____ SELECTED EXTRACT
Colorado trip pix (Day 7)
Driving across Colorado--July 3, 2007Indian lore:
We drove through the San Luis Valley in southern Colorado. Apparently it's a prime UFO location. According to a website:Not well-known to the outside world, this roughly 150-mile-by-45-mile-wide wishbone-shaped area, running north to south, is considered to be the world's largest alpine valley and may be one of America's most anomalous regions. The semi-arid desert valley floor, perched at an elevation of 7,600 feet, averages less than 6 inches of rainfall a year and is completely ringed by majestic mountains, many of which are over 13,000 feet high. This mysterious valley is hidden from the outside world in many ways.
The San Luis Valley, like many other regions around the world, has always had its share of reported sightings and encounters going back as far as the early 1930s. Many of these alleged events were covered extensively by local and regional newspapers. Over the past 30 or so years there have been intense so-called "flap" periods of increased UFO sightings and of unusual animal deaths ("mutilations"), often with simultaneous periods reporting both phenomena.
________
____ DATASET EXCERPTS
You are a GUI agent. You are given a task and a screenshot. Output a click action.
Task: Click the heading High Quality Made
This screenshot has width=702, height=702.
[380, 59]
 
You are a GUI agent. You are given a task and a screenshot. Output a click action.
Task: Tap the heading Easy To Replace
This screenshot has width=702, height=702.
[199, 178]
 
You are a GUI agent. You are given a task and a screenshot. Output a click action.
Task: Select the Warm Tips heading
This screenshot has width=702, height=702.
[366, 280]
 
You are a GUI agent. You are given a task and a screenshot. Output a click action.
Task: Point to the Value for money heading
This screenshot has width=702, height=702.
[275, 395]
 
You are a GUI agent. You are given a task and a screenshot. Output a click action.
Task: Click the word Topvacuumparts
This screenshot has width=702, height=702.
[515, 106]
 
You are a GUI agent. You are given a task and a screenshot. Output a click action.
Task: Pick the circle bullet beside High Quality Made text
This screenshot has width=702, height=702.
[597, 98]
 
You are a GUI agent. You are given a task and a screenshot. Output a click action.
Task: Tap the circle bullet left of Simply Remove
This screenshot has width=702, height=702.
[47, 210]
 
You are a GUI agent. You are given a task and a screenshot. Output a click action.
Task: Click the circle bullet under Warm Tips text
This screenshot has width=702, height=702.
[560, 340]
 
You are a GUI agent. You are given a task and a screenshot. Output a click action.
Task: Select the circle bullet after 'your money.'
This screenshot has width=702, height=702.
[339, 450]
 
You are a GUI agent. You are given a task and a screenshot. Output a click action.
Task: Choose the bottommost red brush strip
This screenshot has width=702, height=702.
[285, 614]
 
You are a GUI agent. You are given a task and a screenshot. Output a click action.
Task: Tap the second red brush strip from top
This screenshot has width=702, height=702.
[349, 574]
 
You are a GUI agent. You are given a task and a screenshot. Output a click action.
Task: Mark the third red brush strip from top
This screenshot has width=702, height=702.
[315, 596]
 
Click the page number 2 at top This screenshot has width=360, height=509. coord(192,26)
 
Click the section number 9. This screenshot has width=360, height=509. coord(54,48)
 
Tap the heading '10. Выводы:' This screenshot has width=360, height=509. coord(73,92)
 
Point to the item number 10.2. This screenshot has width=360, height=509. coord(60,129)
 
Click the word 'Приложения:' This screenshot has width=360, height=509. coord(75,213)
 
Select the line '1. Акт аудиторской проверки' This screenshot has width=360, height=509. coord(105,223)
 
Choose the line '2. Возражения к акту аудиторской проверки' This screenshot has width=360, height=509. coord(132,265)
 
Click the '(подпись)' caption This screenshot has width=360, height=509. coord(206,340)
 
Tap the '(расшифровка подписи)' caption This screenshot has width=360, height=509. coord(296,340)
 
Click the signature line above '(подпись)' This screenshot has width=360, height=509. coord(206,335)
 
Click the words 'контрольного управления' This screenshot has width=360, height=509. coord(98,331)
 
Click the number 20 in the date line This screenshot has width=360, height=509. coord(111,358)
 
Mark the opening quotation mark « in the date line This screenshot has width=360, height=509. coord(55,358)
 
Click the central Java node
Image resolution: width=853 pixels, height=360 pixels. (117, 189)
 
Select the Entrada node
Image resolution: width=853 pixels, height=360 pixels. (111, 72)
________
- **BRIEF 1**: Copy the stretch from "The San Luis Valley, like" through "reporting both phenomena." in the San Luis Valley text, swapping "newspapers" for "publications".
- **BRIEF 2**: Translate this sentence from the San Luis Valley text into Spanish: "This mysterious valley is hidden from the outside world in many ways."

- **TASK RESULT 1**:
The San Luis Valley, like many other regions around the world, has always had its share of reported sightings and encounters going back as far as the early 1930s. Many of these alleged events were covered extensively by local and regional publications. Over the past 30 or so years there have been intense so-called "flap" periods of increased UFO sightings and of unusual animal deaths ("mutilations"), often with simultaneous periods reporting both phenomena.

- **TASK RESULT 2**: Este misterioso valle está oculto del mundo exterior de muchas maneras.